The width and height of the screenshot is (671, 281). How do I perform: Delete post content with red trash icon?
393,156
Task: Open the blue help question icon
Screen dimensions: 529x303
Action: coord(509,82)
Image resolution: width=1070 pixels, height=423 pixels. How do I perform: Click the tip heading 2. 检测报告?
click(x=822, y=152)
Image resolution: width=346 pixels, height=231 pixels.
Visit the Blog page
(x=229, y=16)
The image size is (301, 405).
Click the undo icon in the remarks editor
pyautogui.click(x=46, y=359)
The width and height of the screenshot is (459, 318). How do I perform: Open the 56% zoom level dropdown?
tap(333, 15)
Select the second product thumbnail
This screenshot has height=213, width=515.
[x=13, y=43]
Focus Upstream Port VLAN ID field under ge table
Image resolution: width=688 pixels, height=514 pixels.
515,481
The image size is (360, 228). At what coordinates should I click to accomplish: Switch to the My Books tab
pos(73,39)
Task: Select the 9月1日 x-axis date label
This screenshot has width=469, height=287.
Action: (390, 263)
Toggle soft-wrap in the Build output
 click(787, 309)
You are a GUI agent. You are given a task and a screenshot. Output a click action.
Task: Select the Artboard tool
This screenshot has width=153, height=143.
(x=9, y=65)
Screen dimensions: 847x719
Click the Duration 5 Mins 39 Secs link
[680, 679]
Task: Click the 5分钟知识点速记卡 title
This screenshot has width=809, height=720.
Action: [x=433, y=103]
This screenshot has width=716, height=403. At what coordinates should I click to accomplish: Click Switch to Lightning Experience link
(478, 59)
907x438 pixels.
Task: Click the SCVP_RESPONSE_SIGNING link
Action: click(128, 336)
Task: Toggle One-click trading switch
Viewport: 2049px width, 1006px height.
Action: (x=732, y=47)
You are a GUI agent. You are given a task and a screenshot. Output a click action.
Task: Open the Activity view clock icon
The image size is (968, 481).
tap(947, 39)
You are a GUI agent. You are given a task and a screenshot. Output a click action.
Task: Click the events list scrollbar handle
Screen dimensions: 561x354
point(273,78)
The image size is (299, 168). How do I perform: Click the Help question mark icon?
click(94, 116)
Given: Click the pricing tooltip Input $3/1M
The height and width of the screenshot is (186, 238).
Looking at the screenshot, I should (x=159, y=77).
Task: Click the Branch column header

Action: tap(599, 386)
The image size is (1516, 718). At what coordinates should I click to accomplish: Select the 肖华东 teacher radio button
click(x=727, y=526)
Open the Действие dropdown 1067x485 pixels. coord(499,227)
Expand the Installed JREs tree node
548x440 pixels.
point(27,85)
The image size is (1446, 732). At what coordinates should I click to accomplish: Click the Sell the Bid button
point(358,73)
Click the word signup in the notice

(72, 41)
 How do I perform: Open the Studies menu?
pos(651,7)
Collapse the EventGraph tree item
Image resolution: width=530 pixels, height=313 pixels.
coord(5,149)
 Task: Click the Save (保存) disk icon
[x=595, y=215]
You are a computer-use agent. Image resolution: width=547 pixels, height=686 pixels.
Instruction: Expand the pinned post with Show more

§ **Work to complete**: Repeat all the material above, matching every character.

§ **Task answer**:
The width and height of the screenshot is (671, 281). How do I perform: Delete post content with red trash icon?
393,156
Task: Open the blue help question icon
Screen dimensions: 529x303
Action: coord(509,82)
Image resolution: width=1070 pixels, height=423 pixels. How do I perform: Click the tip heading 2. 检测报告?
click(x=822, y=152)
Image resolution: width=346 pixels, height=231 pixels.
Visit the Blog page
(x=229, y=16)
The image size is (301, 405).
Click the undo icon in the remarks editor
pyautogui.click(x=46, y=359)
The width and height of the screenshot is (459, 318). How do I perform: Open the 56% zoom level dropdown?
tap(333, 15)
Select the second product thumbnail
This screenshot has height=213, width=515.
[x=13, y=43]
Focus Upstream Port VLAN ID field under ge table
Image resolution: width=688 pixels, height=514 pixels.
515,481
The image size is (360, 228). At what coordinates should I click to accomplish: Switch to the My Books tab
pos(73,39)
Task: Select the 9月1日 x-axis date label
This screenshot has width=469, height=287.
Action: (390, 263)
Toggle soft-wrap in the Build output
 click(787, 309)
You are a GUI agent. You are given a task and a screenshot. Output a click action.
Task: Select the Artboard tool
This screenshot has width=153, height=143.
(x=9, y=65)
Screen dimensions: 847x719
Click the Duration 5 Mins 39 Secs link
[680, 679]
Task: Click the 5分钟知识点速记卡 title
This screenshot has width=809, height=720.
Action: [x=433, y=103]
This screenshot has width=716, height=403. At what coordinates should I click to accomplish: Click Switch to Lightning Experience link
(478, 59)
907x438 pixels.
Task: Click the SCVP_RESPONSE_SIGNING link
Action: click(128, 336)
Task: Toggle One-click trading switch
Viewport: 2049px width, 1006px height.
Action: (x=732, y=47)
You are a GUI agent. You are given a task and a screenshot. Output a click action.
Task: Open the Activity view clock icon
The image size is (968, 481).
tap(947, 39)
You are a GUI agent. You are given a task and a screenshot. Output a click action.
Task: Click the events list scrollbar handle
Screen dimensions: 561x354
point(273,78)
The image size is (299, 168). How do I perform: Click the Help question mark icon?
click(94, 116)
Given: Click the pricing tooltip Input $3/1M
The height and width of the screenshot is (186, 238).
Looking at the screenshot, I should (x=159, y=77).
Task: Click the Branch column header

Action: tap(599, 386)
The image size is (1516, 718). At what coordinates should I click to accomplish: Select the 肖华东 teacher radio button
click(x=727, y=526)
Open the Действие dropdown 1067x485 pixels. coord(499,227)
Expand the Installed JREs tree node
548x440 pixels.
point(27,85)
The image size is (1446, 732). At what coordinates should I click to accomplish: Click the Sell the Bid button
point(358,73)
Click the word signup in the notice

(72, 41)
 How do I perform: Open the Studies menu?
pos(651,7)
Collapse the EventGraph tree item
Image resolution: width=530 pixels, height=313 pixels.
coord(5,149)
 Task: Click the Save (保存) disk icon
[x=595, y=215]
You are a computer-use agent. Image resolution: width=547 pixels, height=686 pixels.
Instruction: Expand the pinned post with Show more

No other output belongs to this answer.